P.S. Give it to Ororo! ORORO WILL EAT IT! I found your mother’s note. Does that mean I get to be Tommy if you’re Mikey?

x o x o x o

Dear Self,

You REALLY HATE Logan. Next time you see him you’re going to knee him again for asking you such a nasty question. You will never kiss or talk to him (if you weren’t already not speaking to him) AGAIN!

Love,
Ororo

x o x o x o

Jean,

Every guy in the stratosphere IS NOT cute. In fact looking at some of them makes my eyeballs want to melt out of my head.

- O

x o x o x o

You’re just saying that ‘cause you like Bishop. I didn’t say every guy was cute. Just a lot of the boys we know are cute. Name like one guy who isn’t cute that lives in our neighborhood who ISN’T cute!!

- J

x o x o x o

Victor Creed. Ruff, ruff.

- O

x o x o x o

We haven’t seen Victor like all summer since he went with his family to Disney World. He could be a total babe now.

- J

x o x o x o

EWWW!!!! Gag me.

Victor went to DISNEY WORLD? Whose lame idea was it to take him there? They should put him on display and put up a “DO NOT FEED THE ANIMAL” sign. He could be the main attraction.

- O

x o x o x o

Oh my God! That’s so mean. You just don’t like him because he elbowed you in the nose when you were playing basketball with him.
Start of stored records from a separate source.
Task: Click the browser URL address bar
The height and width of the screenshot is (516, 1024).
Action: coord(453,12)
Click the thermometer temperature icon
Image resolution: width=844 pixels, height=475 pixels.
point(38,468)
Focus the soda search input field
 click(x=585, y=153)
God, he said he was sorry!!

- J

x o x o x o

Yeah, he said he was sorry WHILE LAUGHING AT ME WHILE BLOOD POURED OUT OF MY NOSE.

- O

x o x o x o



So Victor is a little mean. He’s nicer to you than he is to me. He pushed me down while I was skating the day he left for Florida. He didn’t even say sorry or try to help me up or anything. He just pointed at me and laughed.
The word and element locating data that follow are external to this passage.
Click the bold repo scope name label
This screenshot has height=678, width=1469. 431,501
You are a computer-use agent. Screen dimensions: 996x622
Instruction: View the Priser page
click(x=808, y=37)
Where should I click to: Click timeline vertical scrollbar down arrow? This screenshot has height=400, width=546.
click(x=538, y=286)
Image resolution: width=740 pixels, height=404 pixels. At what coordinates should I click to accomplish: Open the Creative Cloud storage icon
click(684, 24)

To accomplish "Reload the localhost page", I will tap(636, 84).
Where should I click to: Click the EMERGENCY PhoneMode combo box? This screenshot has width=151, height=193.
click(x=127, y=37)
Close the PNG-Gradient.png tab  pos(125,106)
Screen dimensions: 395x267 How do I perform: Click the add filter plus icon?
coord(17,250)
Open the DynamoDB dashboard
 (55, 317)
But didn’t you punch him in the eye for laughing at you? That makes you even.

I think he likes you, though. Why in the world would he ask you”just you”to play basketball with him?

- J

x o x o x o

Ew! Please, I JUST ATE!!!

And I didn’t punch him in the eye for laughing at me. I punched him in the eye cause he grabbed my butt.

He told everyone I gave him a black eye for laughing at me. And the only reason he even admitted that is because Alex saw me when I hit him. You know Victor lies. How was I supposed to punch him AND keep my insides from leaking out of my nose?

- O

P.S. Why didn’t you tell me he pushed you down? I would’ve given him another black eye!

x o x o x o

Like… OH MY GOD! YOU DIDN’T TELL ME VICTOR GRABBED YOUR BUTT! He sooo likes you! I didn’t tell you because the day Victor left you were out of town for the weekend and by the time you got back, I forgot.

But wait, I have to ask you this. Are you STILL not speaking to Logan? Cause he sort of asked and I didn’t know what to tell him. I told him he’d have to ask you and he just said never mind.